A côté des principaux concernés, ceux qui tournent autour de la musique donnent leur compréhension des raisons du déclin de plusieurs artistes. En plus du défaut d’encadrement, des avancées technologiques et d’un manque de recherche, les deux experts parlent surtout de l’inorganisation du secteur de manière générale.

La musique sénégalaise a connu une évolution particulière. Mais si certains se sont bien imposés, d’autres peinent toujours à tracer leur chemin. C’est le cas, entre autres, de Abou Tiouballo, Amy Collé Dieng, Lamine Seignane, Thione 2, Tanor Tita Mbaye, Maïga, Amy Mbengue, Arame Thioye, Abdou Rass, Malouida, Boy Marone, Ndèye Kassé et la liste est longue… Ces artistes ont sombré dans les abîmes de l’oubli malgré un succès incontestable. Ils se cherchent encore.
Selon Papis Samba, les raisons de cette rupture sont à chercher à plusieurs niveaux. «Qualité, production, diffusion. Au Sénégal, on pèche partout», note-t-il. Avant de renchérir : «Les tourneurs de spectacles, il n’y en a pratiquement plus. Les diffuseurs manquent. Les grands studios, Xippi, Studio 2000 ont fermé et sont devenus des studios de télévision. Les capitaines d’industrie musicale sont devenus des patrons de presse. On ne trouve plus de bons régisseurs de spectacles ni de managers. Dans le temps, il y avait des gens qui avaient de l’expérience et un background musical. Aujourd’hui, qui sont les managers d’artistes ? Aujourd’hui, personne ne produit, les artistes deviennent leurs propres producteurs».

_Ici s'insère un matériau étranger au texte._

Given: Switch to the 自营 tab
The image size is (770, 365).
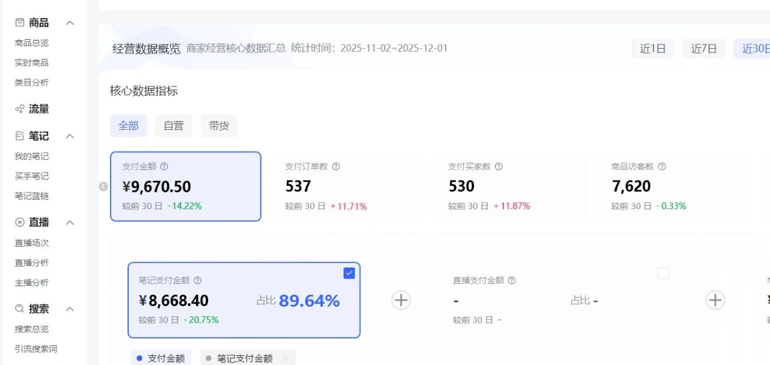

Un problème d’organisation qui, ajouté à celui de l’encadrement, n’arrange pas les choses, aux yeux de l’auteur du livre Musique sénégalaise : itinérances et vibrations, qui constate qu’«au Sénégal, il n’y a plus d’orchestre. Les artistes qui sortent des productions, personne ne les encadre. Il n’y a plus d’écoles, des orchestres, depuis l’époque de Star Band». Ce qui déteint sur la qualité musicale en général et explique l’échec de certains, si l’on se fie au raisonnement de l’expert. L’avènement de l’internet n’a pas que des effets bénéfiques sur la musique, souligne-t-il par ailleurs. Aujourd’hui, certains chanteurs portés par l’effet de buzz et le nombre de «vu» sur le net en arrivent à oublier le fondamental : l’apprentissage. «Il n’y a pas que le talent qui compte. Ce n’est pas parce qu’on a un produit sur le marché que l’on est connu. On sort à la télé. Non ! Le travail est constant et permanent. Il faut apprendre, apprendre et apprendre», dit M. Samba. Sur ce point, l’animateur Dj Prince note que pour prospérer dans la musique, il y a tout un travail à faire en amont.
Des répétitions, en passant par les ateliers musicaux, aux recherches, tout est important pour l’animateur qui rappelle que «les Youssou Ndour et consorts vivaient leur art au quotidien. Ils partaient chaque jour en répétition, même sans concert. Ils faisaient des recherches qui apportaient un plus à la musique qu’ils proposaient aux consommateurs. Ce n’était pas une question de buzz, ni de créer un tube qui faisait un tabac un instant, puis disparaissait aussitôt après». Et tout comme M. Samba, Dj Prince cherche aussi les raisons de l’infortune de certains musiciens dans l’avancée technologique qui souvent «porte préjudice aux musiciens». S’ajoutant à cela, le manque d’exigence du public. «Nopp yé feebar. Les gens sont emballés par le buzz. A force d’écouter la mauvaise musique, leurs oreilles ne sont plus réceptives à la bonne. On doit rééduquer les oreilles, leur apprendre à écouter de la bonne musique, parce qu’elles sont atteintes de surdité», dit-il en fin.